27 de março de 2020

Flash: Pelo Dia Mundial do Teatro, "Peladas rodriguianas"

(Fotos: Arquivo Pessoal do ator, diretor e produtor)

Aos profissionais de Teatro.
By
Alexandre Contini.

Apita o árbitro, sinal de que a bola vai começar a rolar; toca a terceira campainha, é hora de o espetáculo começar.
Não queira eu ter a sabedoria de Nelson Rodrigues para comparar o Teatro com o Futebol, nem pretendo fazer deste texto uma disputa entre as Artes Cênicas e os Esportes, e, sim, mostrar as semelhanças de como o trabalho coletivo pode atrair multidões em busca de catarse ou entretenimento, mas, como diria Shakespeare, “se eu falhar neste intento, por favor, corrijam-me com vosso entendimento”.
Vinte e dois jogadores em campo, onze de cada lado defendendo seu escudo, sua pátria. No palco, um grupo de atores defende seus ideais, suas crenças e, principalmente, sua experiência como um Ser.
Ser ator significa ter uma rotina diferente da de outras profissões, que exige muito mais do que o talento, te exige disciplina, te cobra comprometimento e a resposta do público é imediata.
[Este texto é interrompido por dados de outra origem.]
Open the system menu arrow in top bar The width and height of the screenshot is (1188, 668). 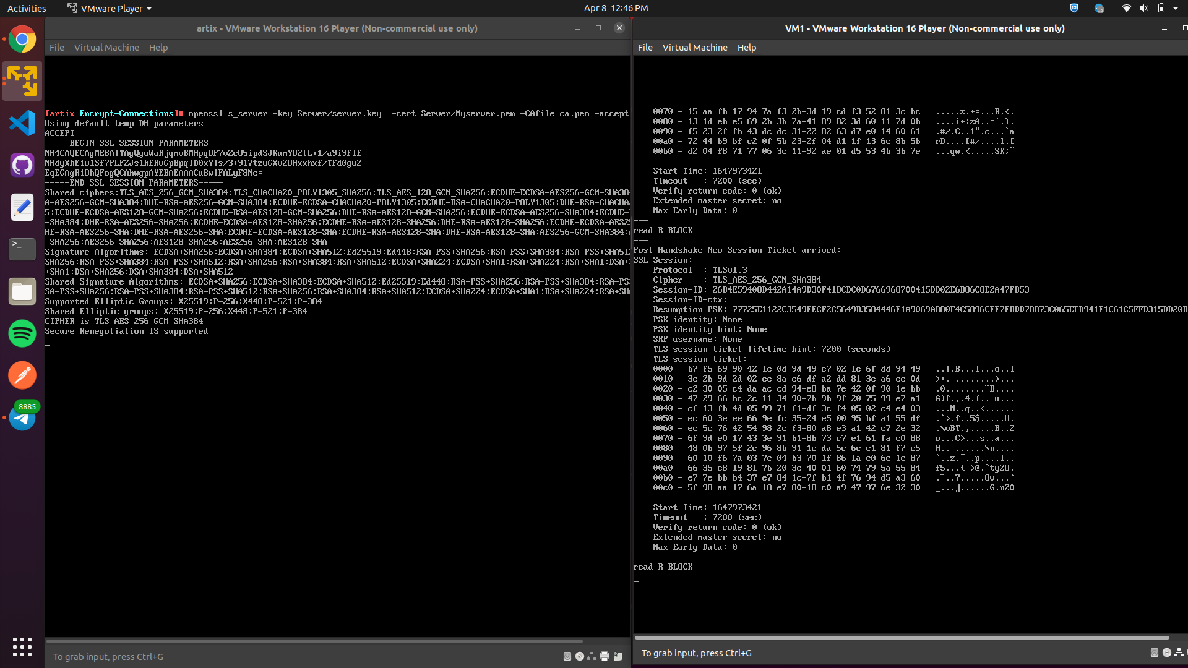point(1177,8)
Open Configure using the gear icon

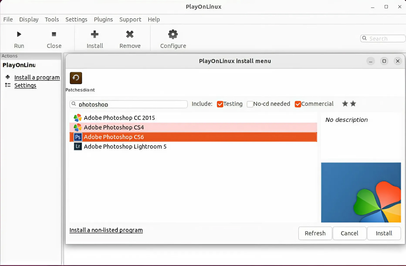[173, 34]
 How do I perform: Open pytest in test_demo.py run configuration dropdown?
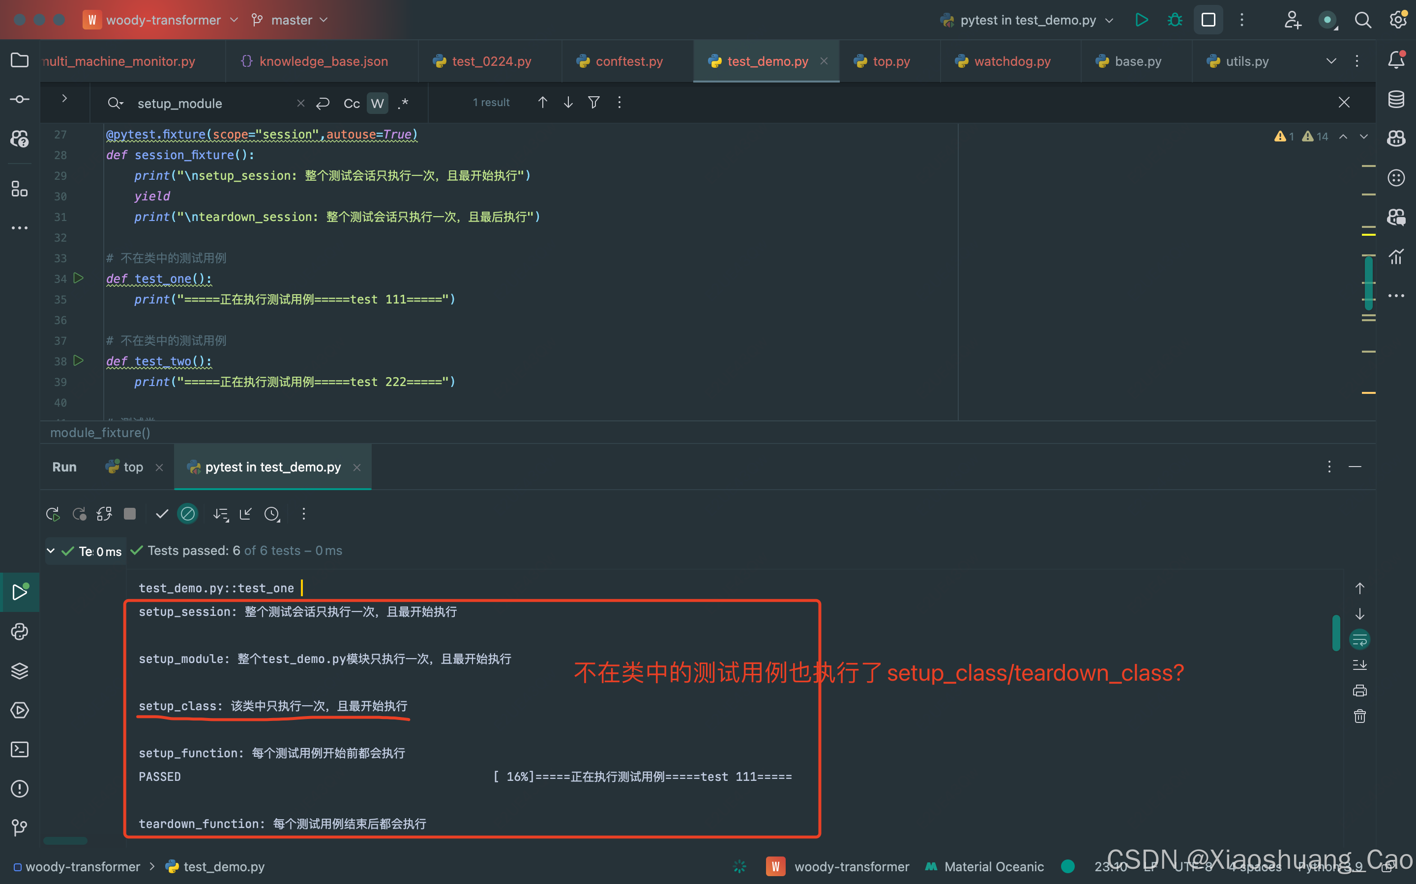pyautogui.click(x=1027, y=20)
Do mesmo modo que um jogador fora de forma, por mais talentoso que seja, não alcança seu êxito total; um ator despreparado não soma ao resultado final. Não interessa se ganhou prêmios no passado, se emocionou a todos no espetáculo da semana passada, o que importa é agora.
Depois de abertas as cortinas, o Artista repete tudo o que ele faz todos os dias como se fosse a primeira vez e, se não conseguir atingir um resultado esperado, sua plateia vai embora e ele nunca mais terá a oportunidade de se comunicar — não com mesma plateia.
Se bola na trave não altera o placar, uma "quase piada" não arranca gargalhadas.
O espírito de grupo é imprescindível em ambos os lugares. Tudo ensaiado pelo Técnico/Treinador no intuito de envolver e surpreender o oponente. Ele escala seu elenco, nos ensaio repete as jogadas, conhece as limitações de seu grupo, decide qual o mais talentoso para cobrar as faltas, qual o posicionamento do time e, de fora, assiste e analisa jogo após jogo.
No teatro acontece da mesma forma. O Diretor orquestra o time, escolhe quem conduz a bola, quem conta melhor sua história, quem é o responsável pelo drible irreverente ou o capitão que dará a credibilidade para sua obra e ditará o ritmo da peça. Mas o intuito está em surpreender a plateia, porque, diferente do futebol, não existe competição, existe a proteção de uma concepção coletiva em forma de arte.
E podemos ir além nessas semelhanças, da mesma maneira que, todos os anos, os times de futebol lançam uniformes para celebrar com seus torcedores. O Figurinista desenha cada roupa dos personagens para celebrar com a plateia. O Cenógrafo desenvolve o espaço onde a história será contada; em época de Copa do Mundo no Brasil, podemos ver um Estádio mais bonito que o outro. Quantos jogos de futebol já foram interrompidos por falta de iluminação? Não se faz teatro sem um bom Iluminador para contar a história. E quando o gandula perde a bola, o jogo para! Da mesma forma que se o contra-regra não retirar o objeto de cena, estraga o ritmo do espetáculo.
Futebol é teatral e Teatro é jogo cênico.
O que seria da Copa de 94 se Romário não se desviasse do meteoro lançado por Branco na cobrança de falta que originou o terceiro gol do Brasil contra a Holanda? O que seria de Julieta sem Romeu? Ela estaria viva, casada com o Conde Paris, e Romeu ainda escrevendo cartas para Rosalina? Não sei, mas a emoção e a catarse dessa obra, ou desse gol, nos leva a lugares que não acessamos racionalmente, e é esta a magia que nos faz assistir aos jogos ou voltar ao teatro: necessitamos dessa química que explode em nossas mentes e contamina nosso corpo e a alma.
Se o futebol é considerado A Paixão Nacional e a Teledramaturgia, prole do Teatro, vem em segundo lugar, podemos confirmar que existe muito em comum entre ambos, e que ainda existem muitos mistérios entre a Arte e o Esporte do que sonha a nossa vã filosofia.

A mais sórdida pelada é de uma complexidade shakespeariana.